Task list:
**A.** In the article on diagnostics and personalized care, what share of individuals carry clinically actionable variants that affect drug metabolism?
**B.** Retype the stretch of the article on diagnostics and personalized care from "The impact is" through "amid this variability.", keeping every word and punctuation mark unchanged.
**C.** Extend the article on diagnostics and personalized care by writing onward from its final sentence.

Study text:
_ _ _ _

Four ways diagnostics are driving more personalized care
News
Healthcare is moving steadily toward a more personalized future with treatment decisions tailored to each patient rather than the average patient. This shift is only possible when diagnostics play a central role in care.
For decades, diagnostics were primarily used to help determine what disease a patient had. That function remains essential, but diagnostics are now expanding beyond detection and classification to help clinicians determine which therapy to choose and how to adjust care over time. This evolution is accelerating the shift toward truly individualized medicine.
Below are four ways diagnostics support more personalized care.
1.
Enabling smarter therapy selection
Traditional treatment models rely heavily on population‑based evidence. Clinicians select therapies that work for most patients and adjust them based on observed responses. While effective at scale, this approach does not account for the biological and genetic variability that causes patients to respond differently to the same therapy.
Diagnostics are changing that dynamic by enabling more informed decisions before treatment begins.
Pharmacogenomic (PGx) testing is a clear example. Notably, 99% of individuals carry clinically actionable variants that affect drug metabolism. By analyzing these variants, PGx testing helps clinicians identify from the start which therapies are most likely to be safe and effective for a specific patient. This is a foundational shift from reactive care to predictive, personalized decision‑making that reduces the risk of adverse events and prevents delays in effective treatment.
The impact is already evident in clinical practices, including in oncology, where genetic profiling of both patients and tumors has refined treatment to align therapies with a patient’s unique cancer biology. One study from 2024 showed that 28% of patients with cancer who underwent PGx testing during chemotherapy experienced adverse side effects compared to 73% among patients who did not get the testing.
2.
Supporting real‑time personalization
Personalized care does not end once a treatment plan is selected. Patients’ responses can change over time, influenced by metabolism, adherence, disease progression, and immune response. Therapeutic drug monitoring (TDM) helps clinicians adapt care amid this variability.

_ _ _ _

Collected material:
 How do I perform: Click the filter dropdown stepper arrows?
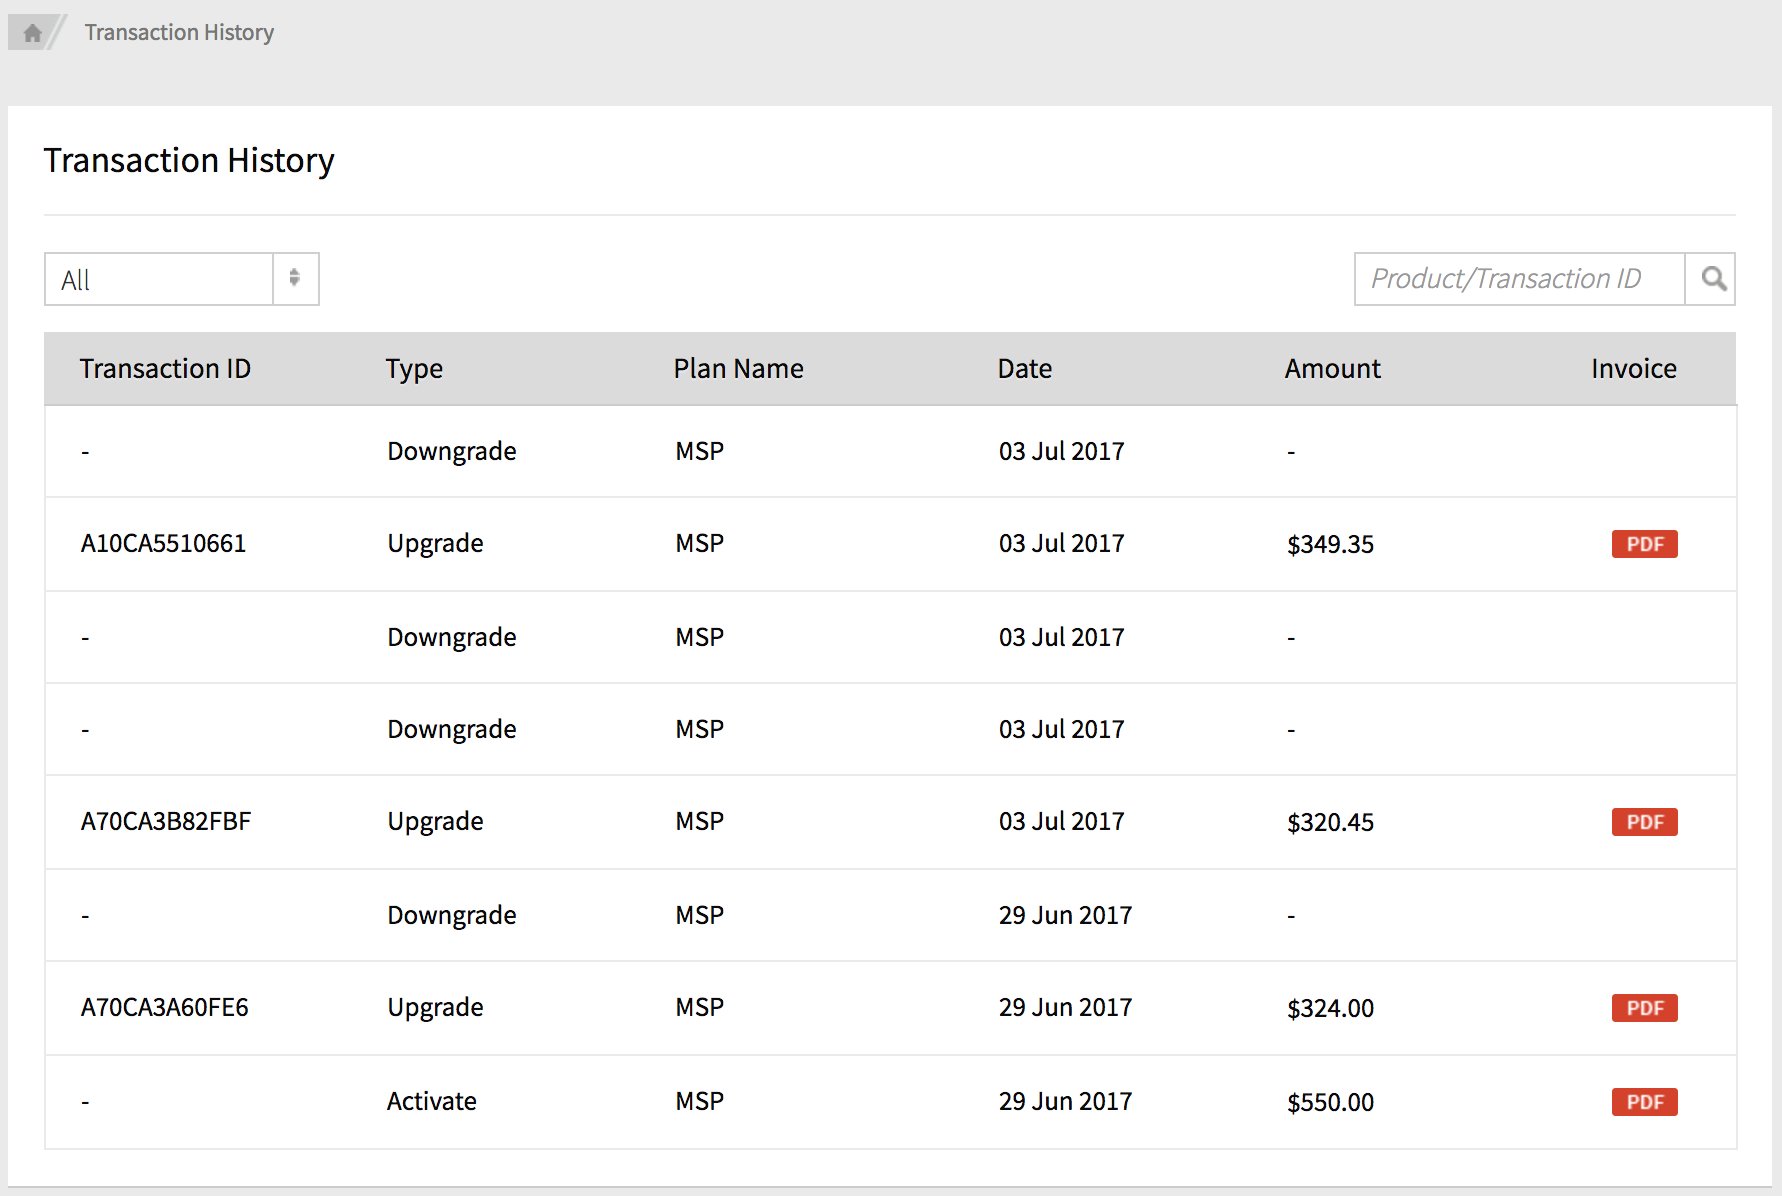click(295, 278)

_ _ _ _

Per-task outputs:
**A.** 99% of individuals.

**B.**
The impact is already evident in clinical practices, including in oncology, where genetic profiling of both patients and tumors has refined treatment to align therapies with a patient’s unique cancer biology. One study from 2024 showed that 28% of patients with cancer who underwent PGx testing during chemotherapy experienced adverse side effects compared to 73% among patients who did not get the testing.
2.
Supporting real‑time personalization
Personalized care does not end once a treatment plan is selected. Patients’ responses can change over time, influenced by metabolism, adherence, disease progression, and immune response. Therapeutic drug monitoring (TDM) helps clinicians adapt care amid this variability.

**C.**
TDM measures drug concentrations and, in some cases, antidrug antibodies, to offer insight into adherence and biological response to ensure medications remain within the therapeutic range. This is especially important for drugs with narrow therapeutic windows, where even small dosing changes can significantly affect safety and efficacy. With this objective data available, clinicians can more easily assess whether a therapy is working as intended, minimize toxicity, and make faster adjustments when needed.
Transplant medicine is an example of a specialty using this type of diagnostic to improve outcomes. TDM helps clinicians manage immunosuppressive therapies following solid organ transplantation by providing the data needed to balance the risk of rejection against the risk of toxicity. Studies show meaningful improvements in overall mortality when dosing is guided by diagnostic data rather than fixed protocols.
3.
Driving innovation
The rise of diagnostics as a cornerstone of treatment has made interdisciplinary collaboration between laboratories and colleagues in other areas essential to innovation. When clinicians or investigators pursue novel ways to personalize treatments, they increasingly turn to laboratory experts for help designing diagnostic tools to deliver the data they need to guide their therapies. Conversely, laboratorians often detect emerging trends in the data — such as unexpected responses, patterns in therapeutic drug monitoring, or genetic markers — that spark new lines of investigation for other specialists.
This growing integration ultimately translates into accelerated discovery of better and more personalized therapies for patients.
At Mayo Clinic, the collaboration between laboratorians and clinicians has resulted in more than 200 assays covering toxicology, PGx, TDM, and more, with ongoing research driving even more solutions in the future.
4.
Fueling analytic and AI tools
Data has always been central to patient care and medical research, but today, it’s driving healthcare transformation at an unprecedented pace. Much of the data fueling these tools originates from clinical diagnostic tests, making laboratories essential to the ongoing development and implementation of data-driven, personalized care solutions.
Advanced analytic tools now allow us to process massive datasets at remarkable speed and depth, revealing patterns that were previously undetectable. These insights are leading to new breakthroughs in disease diagnosis, treatment, and prevention. Clinicians are also increasingly using AI tools to anticipate health issues before they arise and adapt interventions to deliver care that is more precise and proactive.
As this transformation takes place, laboratorians are central to ensuring these data-driven tools effectively support more personalized healthcare. Their expertise is essential to accurately interpret laboratory data and ensure that the AI tools leveraging the data are clinically valid, ethically sound, and actionable.
Looking ahead
As healthcare continues to evolve to provide more personalized care, diagnostics will play an increasingly strategic role in both identifying disease and shaping therapy. By enabling smarter treatment selection, supporting real-time personalization, driving innovation, and powering analytic and AI-driven insights, diagnostics are becoming integral to how personalized care is delivered at scale. The promise of personalized medicine is safer, more effective, and more efficient care for every patient, and diagnostics are what make that promise achievable.